### What you are asked to do
Change "compass icon" to "compass button" in the data, starting with the line that contains "Click the 所在地 row label" and going on through the line that contains "point(133,257)". Give back only those lines, with nothing else altered.

─── Exercise materials ───

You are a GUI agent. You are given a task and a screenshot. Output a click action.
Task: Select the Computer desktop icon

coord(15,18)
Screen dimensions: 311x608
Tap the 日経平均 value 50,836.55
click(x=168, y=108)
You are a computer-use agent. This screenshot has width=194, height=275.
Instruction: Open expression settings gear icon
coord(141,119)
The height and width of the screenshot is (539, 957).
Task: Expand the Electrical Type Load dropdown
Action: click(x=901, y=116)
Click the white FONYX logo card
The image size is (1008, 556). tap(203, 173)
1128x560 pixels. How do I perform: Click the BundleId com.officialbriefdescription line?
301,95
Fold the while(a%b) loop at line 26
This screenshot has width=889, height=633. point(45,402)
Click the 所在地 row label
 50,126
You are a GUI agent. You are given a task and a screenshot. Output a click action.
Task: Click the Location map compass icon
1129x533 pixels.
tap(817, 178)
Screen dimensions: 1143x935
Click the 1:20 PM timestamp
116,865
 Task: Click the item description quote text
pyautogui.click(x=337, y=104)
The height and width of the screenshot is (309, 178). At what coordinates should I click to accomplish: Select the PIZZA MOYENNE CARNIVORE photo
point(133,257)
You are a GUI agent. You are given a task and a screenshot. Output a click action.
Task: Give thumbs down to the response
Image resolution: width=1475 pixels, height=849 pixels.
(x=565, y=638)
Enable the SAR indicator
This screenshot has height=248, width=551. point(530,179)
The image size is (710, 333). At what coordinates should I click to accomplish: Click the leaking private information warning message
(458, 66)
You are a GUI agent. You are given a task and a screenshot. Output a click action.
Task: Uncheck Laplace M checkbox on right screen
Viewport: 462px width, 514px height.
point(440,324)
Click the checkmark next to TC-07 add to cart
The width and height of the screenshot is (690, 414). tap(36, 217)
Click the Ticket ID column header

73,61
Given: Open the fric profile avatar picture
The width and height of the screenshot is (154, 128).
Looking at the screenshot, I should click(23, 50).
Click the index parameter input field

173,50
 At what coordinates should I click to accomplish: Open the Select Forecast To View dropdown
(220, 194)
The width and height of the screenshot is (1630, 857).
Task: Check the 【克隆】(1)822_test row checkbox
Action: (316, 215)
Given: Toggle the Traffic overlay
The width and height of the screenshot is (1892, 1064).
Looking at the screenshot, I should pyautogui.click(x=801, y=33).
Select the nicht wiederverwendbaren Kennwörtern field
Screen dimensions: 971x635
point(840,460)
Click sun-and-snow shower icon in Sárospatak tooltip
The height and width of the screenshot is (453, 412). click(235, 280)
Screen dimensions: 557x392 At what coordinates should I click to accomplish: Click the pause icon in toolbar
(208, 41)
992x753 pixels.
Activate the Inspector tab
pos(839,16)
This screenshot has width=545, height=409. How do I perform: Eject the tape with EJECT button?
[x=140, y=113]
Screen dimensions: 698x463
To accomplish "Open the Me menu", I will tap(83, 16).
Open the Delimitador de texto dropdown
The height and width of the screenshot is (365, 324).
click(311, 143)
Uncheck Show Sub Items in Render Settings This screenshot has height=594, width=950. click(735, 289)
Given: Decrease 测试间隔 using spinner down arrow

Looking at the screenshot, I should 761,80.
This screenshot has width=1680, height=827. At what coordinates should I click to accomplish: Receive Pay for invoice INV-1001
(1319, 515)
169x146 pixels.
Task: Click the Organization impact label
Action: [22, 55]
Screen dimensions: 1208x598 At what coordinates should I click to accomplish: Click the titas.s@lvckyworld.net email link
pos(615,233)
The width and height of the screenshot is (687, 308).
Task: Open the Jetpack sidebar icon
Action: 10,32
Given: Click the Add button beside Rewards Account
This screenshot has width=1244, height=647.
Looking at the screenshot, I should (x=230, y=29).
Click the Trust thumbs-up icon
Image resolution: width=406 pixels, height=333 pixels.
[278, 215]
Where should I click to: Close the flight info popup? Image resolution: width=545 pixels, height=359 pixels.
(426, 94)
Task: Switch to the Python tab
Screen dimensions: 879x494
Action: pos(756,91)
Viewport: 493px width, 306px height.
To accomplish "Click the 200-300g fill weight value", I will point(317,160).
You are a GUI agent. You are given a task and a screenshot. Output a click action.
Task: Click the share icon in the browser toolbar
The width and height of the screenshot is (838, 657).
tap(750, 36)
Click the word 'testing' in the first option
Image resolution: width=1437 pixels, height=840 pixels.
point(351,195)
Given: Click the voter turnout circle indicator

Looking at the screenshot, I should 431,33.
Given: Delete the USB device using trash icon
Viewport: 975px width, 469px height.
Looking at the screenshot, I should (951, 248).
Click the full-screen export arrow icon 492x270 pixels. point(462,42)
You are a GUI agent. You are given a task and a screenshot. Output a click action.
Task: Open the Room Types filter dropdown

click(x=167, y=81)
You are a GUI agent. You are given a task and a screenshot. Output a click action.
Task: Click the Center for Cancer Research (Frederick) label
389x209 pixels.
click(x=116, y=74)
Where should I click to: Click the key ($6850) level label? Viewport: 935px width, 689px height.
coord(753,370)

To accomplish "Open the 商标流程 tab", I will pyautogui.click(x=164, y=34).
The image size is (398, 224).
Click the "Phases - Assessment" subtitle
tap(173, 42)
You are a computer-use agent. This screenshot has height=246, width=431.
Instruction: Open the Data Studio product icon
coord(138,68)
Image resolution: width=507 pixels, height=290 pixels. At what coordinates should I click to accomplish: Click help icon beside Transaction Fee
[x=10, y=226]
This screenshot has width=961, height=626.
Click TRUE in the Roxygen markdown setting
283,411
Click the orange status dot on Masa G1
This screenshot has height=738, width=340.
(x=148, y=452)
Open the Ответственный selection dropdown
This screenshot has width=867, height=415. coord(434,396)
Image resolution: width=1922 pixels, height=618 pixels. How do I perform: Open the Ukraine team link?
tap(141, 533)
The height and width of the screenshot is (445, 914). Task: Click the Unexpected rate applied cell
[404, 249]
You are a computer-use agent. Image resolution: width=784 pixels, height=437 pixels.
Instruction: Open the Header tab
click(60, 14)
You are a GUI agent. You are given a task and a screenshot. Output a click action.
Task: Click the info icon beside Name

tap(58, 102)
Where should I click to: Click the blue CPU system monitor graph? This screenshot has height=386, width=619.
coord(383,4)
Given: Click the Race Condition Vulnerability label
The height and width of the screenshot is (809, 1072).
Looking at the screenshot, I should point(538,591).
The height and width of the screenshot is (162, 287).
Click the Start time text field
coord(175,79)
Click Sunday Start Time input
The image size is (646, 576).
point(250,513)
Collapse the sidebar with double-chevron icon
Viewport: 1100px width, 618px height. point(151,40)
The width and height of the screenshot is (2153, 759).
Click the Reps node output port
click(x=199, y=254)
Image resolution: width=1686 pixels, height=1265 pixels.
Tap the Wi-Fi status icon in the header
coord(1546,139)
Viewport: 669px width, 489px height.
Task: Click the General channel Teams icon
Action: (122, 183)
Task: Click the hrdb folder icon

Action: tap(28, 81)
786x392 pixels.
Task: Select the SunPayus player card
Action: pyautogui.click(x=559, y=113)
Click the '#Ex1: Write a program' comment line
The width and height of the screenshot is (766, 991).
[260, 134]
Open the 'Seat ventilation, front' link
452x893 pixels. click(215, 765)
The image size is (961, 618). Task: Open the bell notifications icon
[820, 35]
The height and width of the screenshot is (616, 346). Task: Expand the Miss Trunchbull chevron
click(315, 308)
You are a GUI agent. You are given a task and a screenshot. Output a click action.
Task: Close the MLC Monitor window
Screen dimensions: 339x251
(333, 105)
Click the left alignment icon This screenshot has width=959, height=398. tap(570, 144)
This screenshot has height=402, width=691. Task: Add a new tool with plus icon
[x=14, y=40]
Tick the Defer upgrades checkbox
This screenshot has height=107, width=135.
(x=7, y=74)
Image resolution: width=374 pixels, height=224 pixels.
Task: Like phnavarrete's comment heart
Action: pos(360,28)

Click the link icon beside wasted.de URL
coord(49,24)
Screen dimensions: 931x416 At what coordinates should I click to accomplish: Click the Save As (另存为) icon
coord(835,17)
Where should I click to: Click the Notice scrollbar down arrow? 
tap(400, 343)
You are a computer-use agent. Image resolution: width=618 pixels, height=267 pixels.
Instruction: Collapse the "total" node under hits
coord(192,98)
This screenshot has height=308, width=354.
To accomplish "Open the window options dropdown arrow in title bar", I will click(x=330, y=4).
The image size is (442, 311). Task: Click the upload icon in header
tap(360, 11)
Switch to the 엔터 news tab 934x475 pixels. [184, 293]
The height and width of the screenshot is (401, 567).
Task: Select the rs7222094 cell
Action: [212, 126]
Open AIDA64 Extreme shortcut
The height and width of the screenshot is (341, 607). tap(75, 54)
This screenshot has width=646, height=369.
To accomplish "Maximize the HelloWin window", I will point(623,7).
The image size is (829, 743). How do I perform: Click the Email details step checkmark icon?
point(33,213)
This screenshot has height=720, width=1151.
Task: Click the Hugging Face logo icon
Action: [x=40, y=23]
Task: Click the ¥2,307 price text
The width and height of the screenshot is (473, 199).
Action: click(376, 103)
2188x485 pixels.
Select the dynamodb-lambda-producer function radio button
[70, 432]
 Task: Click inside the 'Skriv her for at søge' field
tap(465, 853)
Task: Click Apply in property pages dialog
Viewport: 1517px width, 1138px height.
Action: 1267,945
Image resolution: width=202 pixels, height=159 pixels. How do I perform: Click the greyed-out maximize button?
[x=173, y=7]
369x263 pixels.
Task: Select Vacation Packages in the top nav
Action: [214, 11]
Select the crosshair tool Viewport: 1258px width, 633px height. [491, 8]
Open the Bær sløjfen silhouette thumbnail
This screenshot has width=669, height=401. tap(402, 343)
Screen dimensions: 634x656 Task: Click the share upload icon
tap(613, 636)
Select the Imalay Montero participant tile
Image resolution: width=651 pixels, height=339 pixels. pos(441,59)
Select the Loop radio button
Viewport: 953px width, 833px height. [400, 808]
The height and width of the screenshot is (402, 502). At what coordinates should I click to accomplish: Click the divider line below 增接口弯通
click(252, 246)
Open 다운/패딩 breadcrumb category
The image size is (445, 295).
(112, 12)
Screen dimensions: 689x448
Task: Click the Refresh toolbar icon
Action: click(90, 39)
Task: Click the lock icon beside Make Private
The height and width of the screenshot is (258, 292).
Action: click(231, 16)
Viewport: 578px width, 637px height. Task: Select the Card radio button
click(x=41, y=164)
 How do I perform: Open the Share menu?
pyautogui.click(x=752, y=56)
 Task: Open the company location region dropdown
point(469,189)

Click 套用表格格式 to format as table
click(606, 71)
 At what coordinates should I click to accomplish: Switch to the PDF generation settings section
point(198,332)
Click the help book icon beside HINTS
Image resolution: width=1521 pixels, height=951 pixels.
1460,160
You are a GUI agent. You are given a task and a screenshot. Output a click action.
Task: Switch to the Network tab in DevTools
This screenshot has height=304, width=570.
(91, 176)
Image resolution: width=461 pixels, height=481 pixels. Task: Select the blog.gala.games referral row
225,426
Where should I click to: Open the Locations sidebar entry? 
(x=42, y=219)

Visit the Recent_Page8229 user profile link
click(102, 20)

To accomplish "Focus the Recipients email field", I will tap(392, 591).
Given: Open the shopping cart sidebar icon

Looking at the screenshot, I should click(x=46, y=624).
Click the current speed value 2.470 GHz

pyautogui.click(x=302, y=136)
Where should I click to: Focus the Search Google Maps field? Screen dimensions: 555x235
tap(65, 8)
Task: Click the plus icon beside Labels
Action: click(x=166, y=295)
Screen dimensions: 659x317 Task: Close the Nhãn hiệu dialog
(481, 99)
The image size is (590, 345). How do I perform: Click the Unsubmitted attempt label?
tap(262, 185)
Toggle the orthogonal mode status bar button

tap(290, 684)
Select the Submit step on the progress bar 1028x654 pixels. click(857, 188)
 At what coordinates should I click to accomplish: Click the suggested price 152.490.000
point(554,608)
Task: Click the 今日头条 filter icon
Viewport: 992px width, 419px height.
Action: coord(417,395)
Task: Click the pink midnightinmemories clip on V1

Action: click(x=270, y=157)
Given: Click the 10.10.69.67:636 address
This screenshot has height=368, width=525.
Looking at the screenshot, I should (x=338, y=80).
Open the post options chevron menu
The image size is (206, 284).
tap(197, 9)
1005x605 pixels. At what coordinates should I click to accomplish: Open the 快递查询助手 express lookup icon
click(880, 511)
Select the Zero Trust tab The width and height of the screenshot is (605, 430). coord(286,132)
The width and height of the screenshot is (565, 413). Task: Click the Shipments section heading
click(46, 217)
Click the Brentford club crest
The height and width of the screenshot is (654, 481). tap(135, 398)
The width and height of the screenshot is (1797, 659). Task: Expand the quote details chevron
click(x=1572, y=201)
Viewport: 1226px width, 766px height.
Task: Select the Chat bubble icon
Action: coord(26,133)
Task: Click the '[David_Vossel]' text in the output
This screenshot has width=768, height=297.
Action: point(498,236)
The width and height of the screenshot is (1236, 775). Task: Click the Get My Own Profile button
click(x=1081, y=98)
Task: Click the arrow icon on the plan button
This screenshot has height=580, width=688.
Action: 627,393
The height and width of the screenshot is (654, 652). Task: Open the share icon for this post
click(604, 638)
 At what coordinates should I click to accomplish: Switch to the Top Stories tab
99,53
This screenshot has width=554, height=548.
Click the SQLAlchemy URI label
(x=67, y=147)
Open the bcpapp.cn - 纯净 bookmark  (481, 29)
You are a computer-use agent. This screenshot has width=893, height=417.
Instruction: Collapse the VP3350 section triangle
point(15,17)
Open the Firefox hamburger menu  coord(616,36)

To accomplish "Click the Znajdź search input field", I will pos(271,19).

───

### Problem solution
Click the 所在地 row label
 50,126
You are a GUI agent. You are given a task and a screenshot. Output a click action.
Task: Click the Location map compass button
1129x533 pixels.
tap(817, 178)
Screen dimensions: 1143x935
Click the 1:20 PM timestamp
116,865
 Task: Click the item description quote text
pyautogui.click(x=337, y=104)
The height and width of the screenshot is (309, 178). At what coordinates should I click to accomplish: Select the PIZZA MOYENNE CARNIVORE photo
point(133,257)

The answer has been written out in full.